Advice from a dietitian mom on how to raise your child to be an intuitive eater, who trusts their body first and foremost when it comes to food.

As a registered dietitian who specializes in childhood nutrition (and a mom of 3 myself), I’m passionate about Intuitive Eating and teaching parents the importance of raising intuitive eaters who have a positive relationship with food and body. I’m sure you’ve heard this term, and perhaps have even read the book Intuitive Eating or began your own journey to becoming an intuitive eater yourself.
Intuitive Eating for Kids
If you’re reading this, my suspicion is that you’re curious about how this philosophy applies to kids and the benefits it may offer your child and your family (particularly at mealtimes). For that, you should feel really good (and proud of yourself), because these learnings will benefit your child (and your children’s children) greatly, and even help to shift generational patterns and beliefs that are deeply rooted in diet culture, and move them more towards food freedom, and body acceptance and positivity.
But, if this is a new concept for you, Intuitive Eating is an evidenced-based, mind-body health approach, comprised of 10 Principles and was created by two dietitians, Evelyn Tribole and Elyse Resch. Intuitive Eating is a weight-neutral and non-diet approach to eating that helps to create more body awareness, and teaches people to truly listen to and honour their physical hunger cues. What’s really cool is that your kids were BORN intuitive eaters. Right from day one, they drank milk purely based on their hunger and fullness. They communicated when they were hungry (with fussing, sucking, rooting etc.) and communicated when they were full (by unlatching, turning their head, stopping to suck etc.). The same was true when they started solid foods! For the most part, until the preschool years, kids eat almost 100% according to their natural hunger and fullness cues. (Curious about your hunger scale? Learn more here.)

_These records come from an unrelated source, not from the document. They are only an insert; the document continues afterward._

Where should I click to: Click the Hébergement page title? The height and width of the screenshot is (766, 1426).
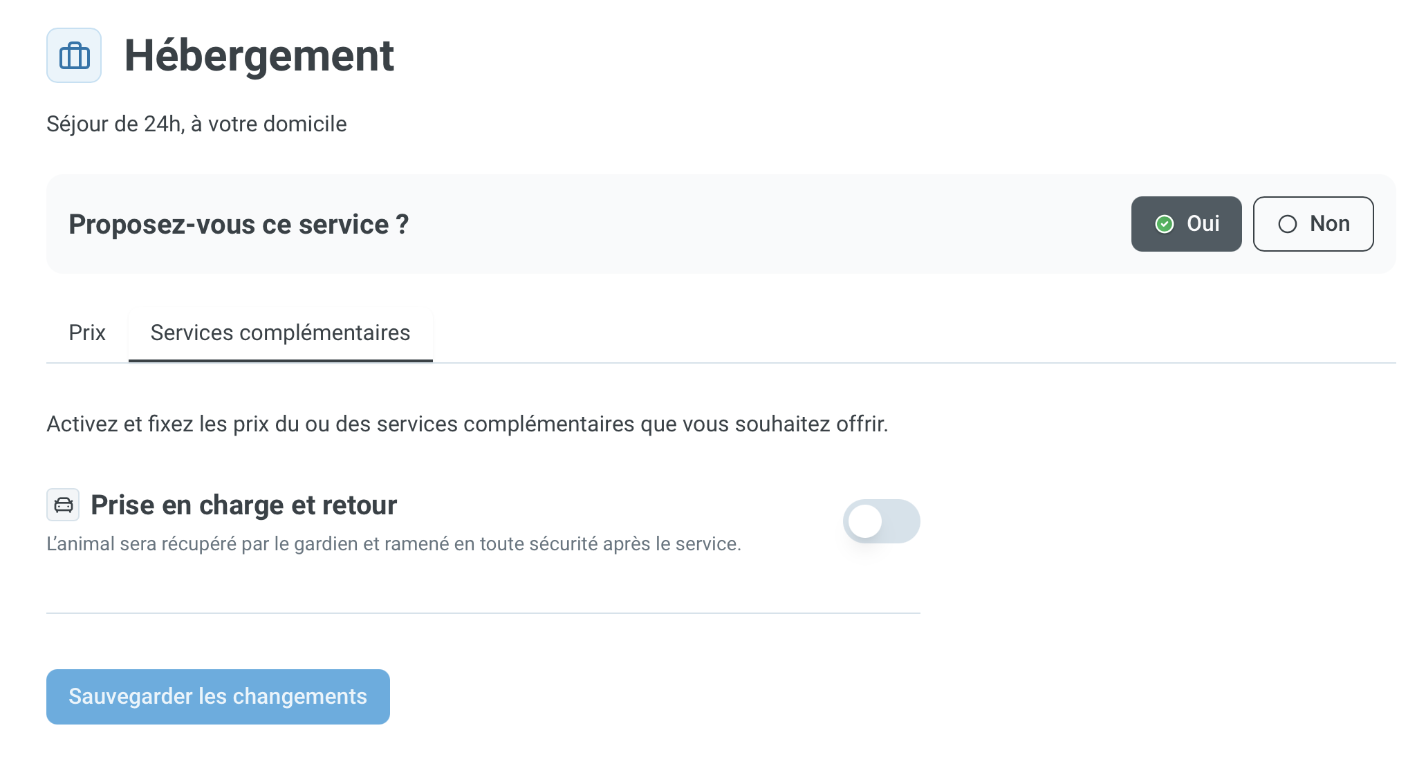point(259,55)
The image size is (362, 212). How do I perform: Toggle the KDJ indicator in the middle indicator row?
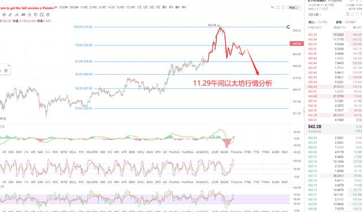(x=48, y=182)
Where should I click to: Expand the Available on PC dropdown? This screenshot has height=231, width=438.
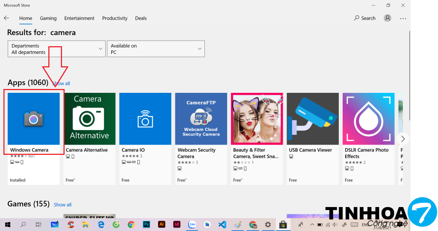pos(156,49)
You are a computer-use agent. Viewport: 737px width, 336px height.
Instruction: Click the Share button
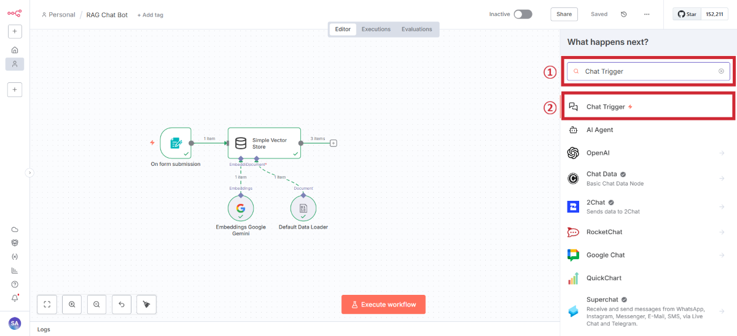point(564,14)
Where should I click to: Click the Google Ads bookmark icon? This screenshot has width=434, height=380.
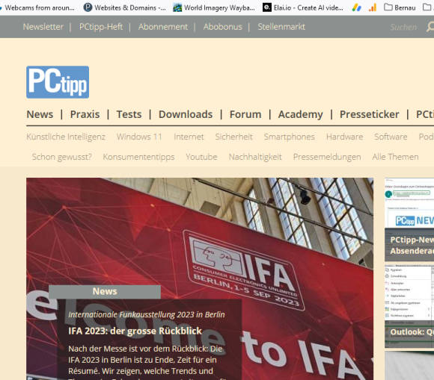pyautogui.click(x=356, y=7)
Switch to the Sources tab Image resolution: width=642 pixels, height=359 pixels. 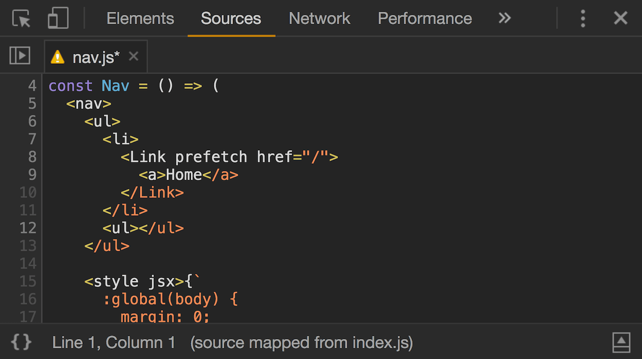[231, 18]
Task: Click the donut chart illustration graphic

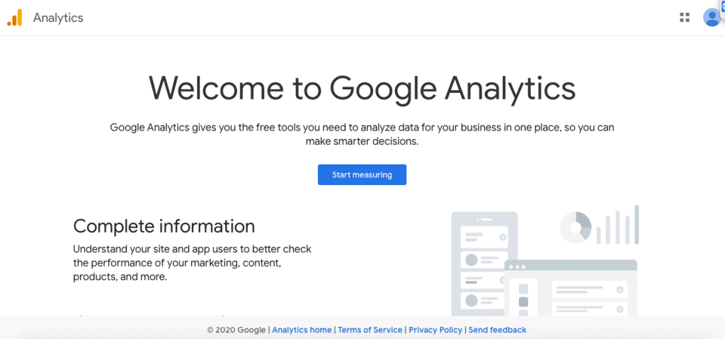Action: point(576,227)
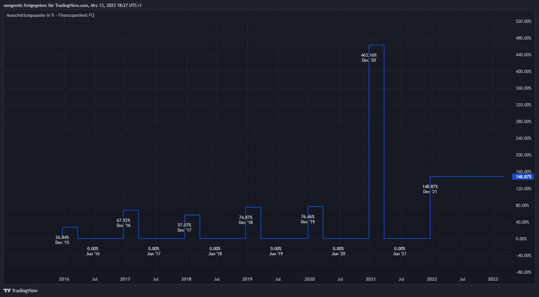Click the 520.00% price scale label

click(523, 21)
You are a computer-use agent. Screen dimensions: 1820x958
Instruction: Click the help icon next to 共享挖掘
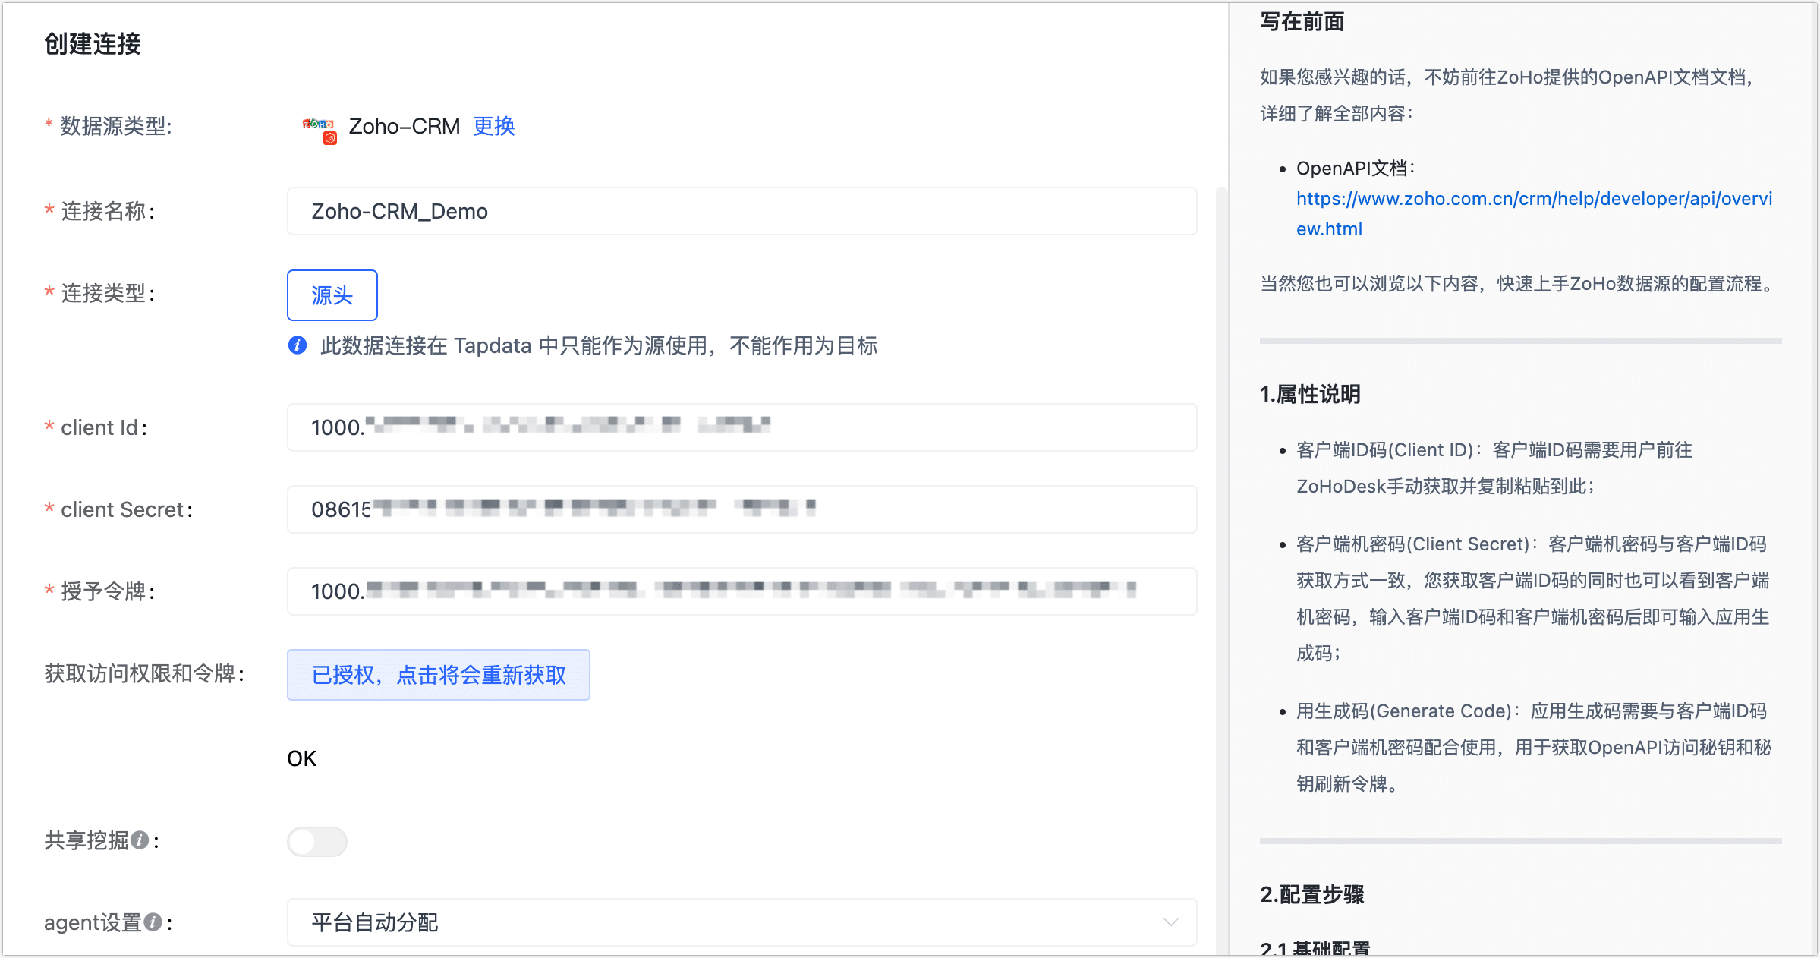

Where the waters get muddier is when they get a little bit older (around four-years-old) and their eating influence shifts from purely internal to more external. They may start to eat because food is present, their sibling or friend is eating, because they’re sad, out of boredom, or because they see something yummy on TV. You can likely see how these external influences continue to impact our eating patterns as we get older… enter: emotional eating, social pressures to eat, mindless eating, etc.
Here’s why this is important: We all want our kids to have a healthy relationship with food. We want to prevent disordered eating, chronic dieting and unhealthy pre-occupations with food. We want our kids to grow to love a variety of foods and trust their bodies first and foremost to tell them how much to eat. We want our kids to be able to practice gentle nutrition day-to-day but also indulge in not-so-healthy foods occasionally and mindfully without going completely overboard too.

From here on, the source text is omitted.